Ahhhh….nothing like getting out of New York City for a little fresh air.  It’s been a while since I’ve gone on a little expedition to shoot the beauty of mother Earth.   The thing that I miss most by living in NYC has to be the lack of trees/forest/streams/fresh air…nature.  You really don’t realize it until you get out of the city and get into the forest and take a deep breath.   A good friend of mine, Rob,  invited me down to the Smoky Mountains for a little R & R.  It was nice getting a tour of the area from someone who grew up in these mountains.  We went down to shoot some of his land and trek out into some of the more remote areas and see the change of the seasons.

(If you click on the images, you’ll see it larger)
We arrived at a time when the leaves were fully into their change.   The reds, yellows, and greens were even more intense because of the rainy, overcast weather we encountered in the first 2 days.
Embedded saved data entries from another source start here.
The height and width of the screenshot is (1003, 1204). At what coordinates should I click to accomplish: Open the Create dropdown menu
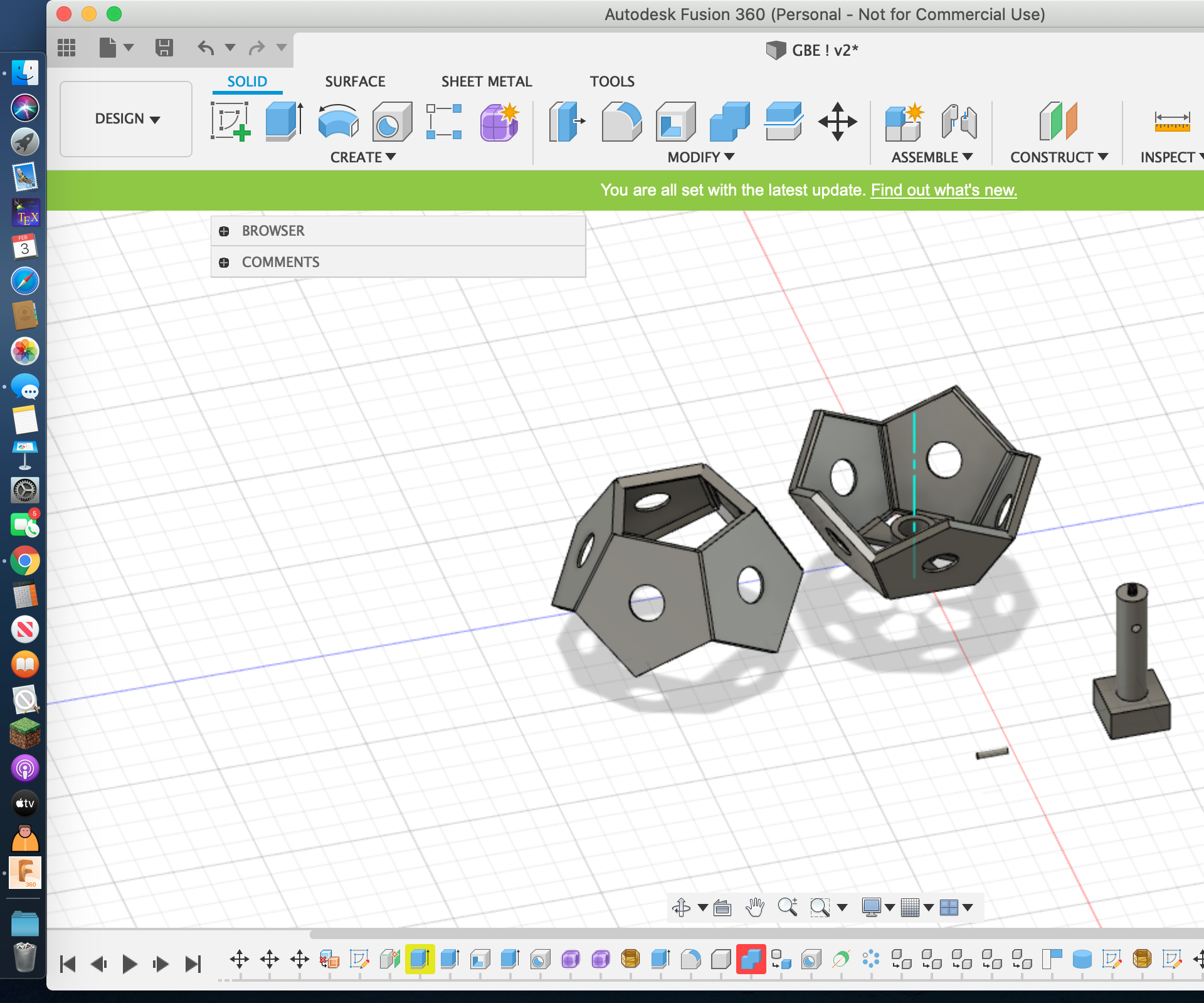tap(364, 157)
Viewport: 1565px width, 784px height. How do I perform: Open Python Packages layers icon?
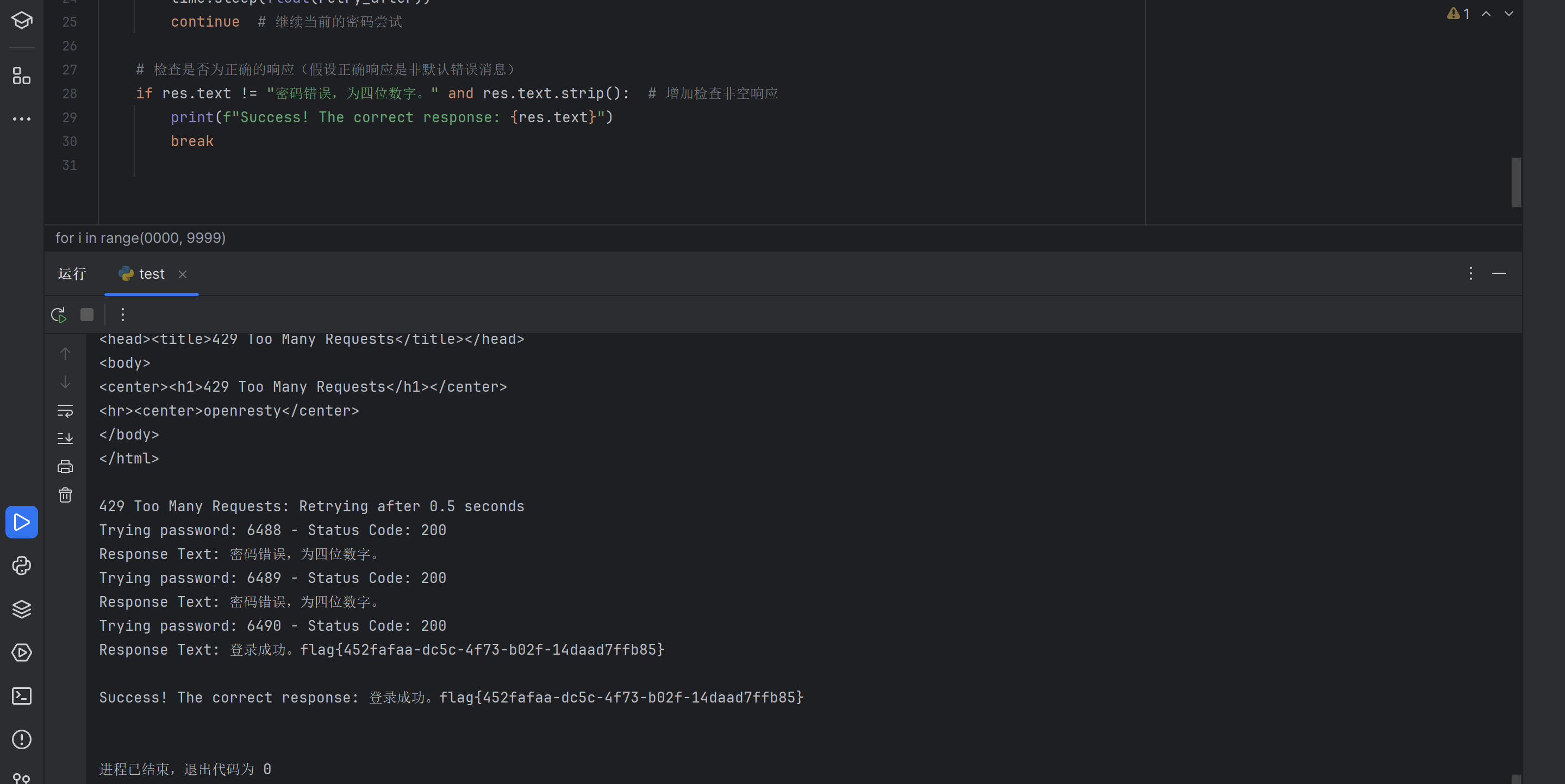pos(22,609)
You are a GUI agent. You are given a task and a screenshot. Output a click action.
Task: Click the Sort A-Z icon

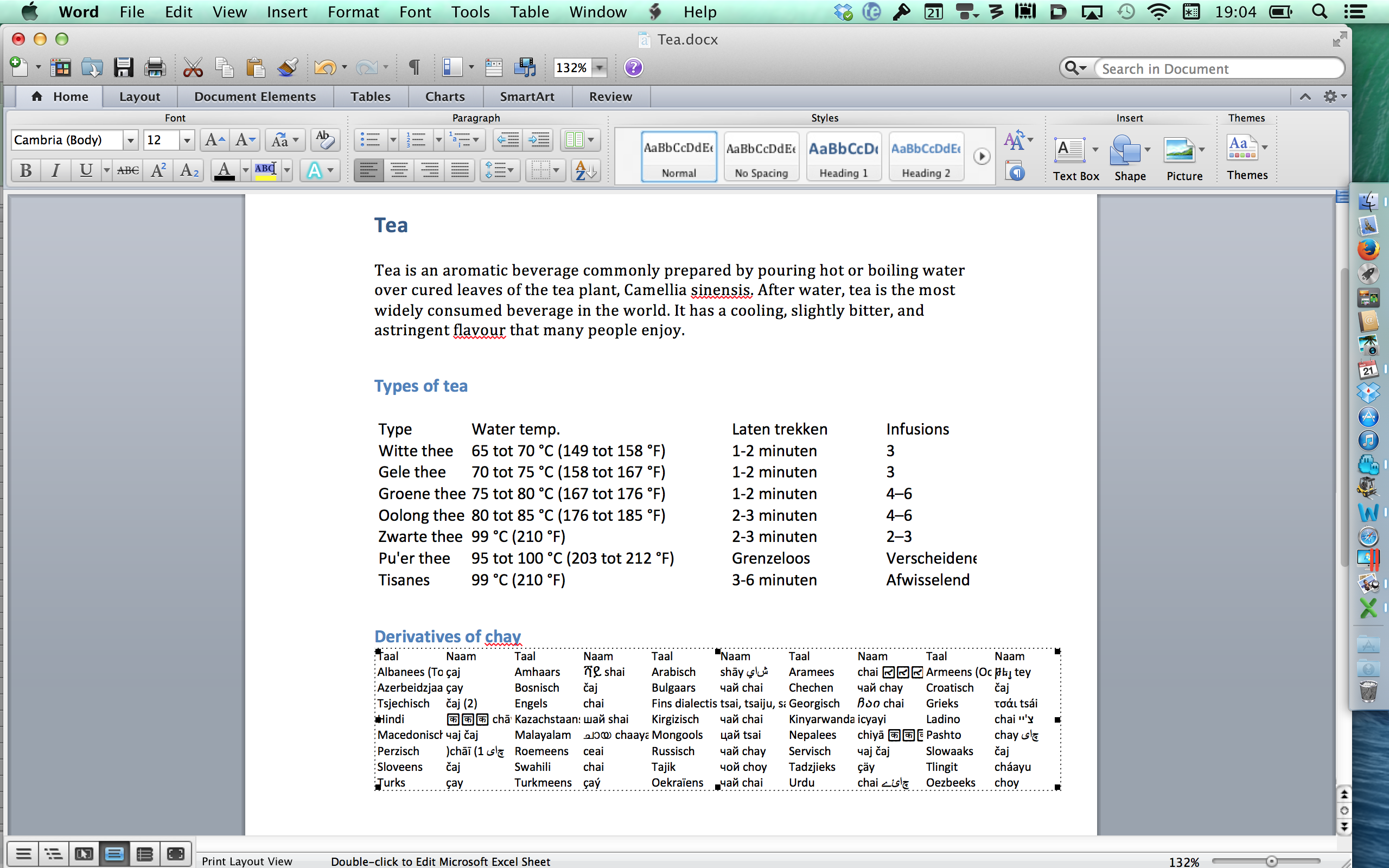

Me shooting Rob shooting me.

Our Chariot. 🙂


We went off the beaten path and just enjoyed the natural beauty of it all.




The first two days we were there, the weather was always heavy overhead.  On Wednesday, in particular, we were driving along the long winding road up one of the peaks when the sky literally just opened up on us.    The following series of images were all taken from inside the car, through the front windshield using a polarizer to cut out the reflection of the glass.  The ghostly feel was created by shooting through a torrent of rain.  I’m firing in between the wiper blades.  The longer I waited after the blade, the softer it became(see last shot in series).   I love the painterly feel that they have.




Portrait of me by Rob


So We’re getting to the top of the mountain and the wind is getting more fierce.   The way the sounds whip between the trees seem to be saying something.  It’s peaceful and forceful all in the same breath.  The We’re up in the cloud layer fully now.  The top was crazy windy and the cloud layer was moving in and out as we watched…


A self-portrait in the reflection of the car window

This is a scene from right outside where we stayed, The Snowbird Mountain Lodge.  www.snowbirdmountainlodge.com.  I would highly recommend it.  We stayed there three nights.  The food is amazing and the people and scenery couldn’t have been better.

This was one of of the more beautiful scenes we came across and happened to be on the first night driving towards the Lodge.


We were only there three days really.  The first day was pretty much shot just getting there.    I wish we could have spent more time in the mountains as we really only scratched the surface of what is out there.   It’s a beautiful land with a people to match.  I’ll be heading back there in the future I’m sure.  I’d like to thank my friend Rob for showing me around where he grew up.  It was a real treat to get the stories of the land and people from one who had grown up in this place.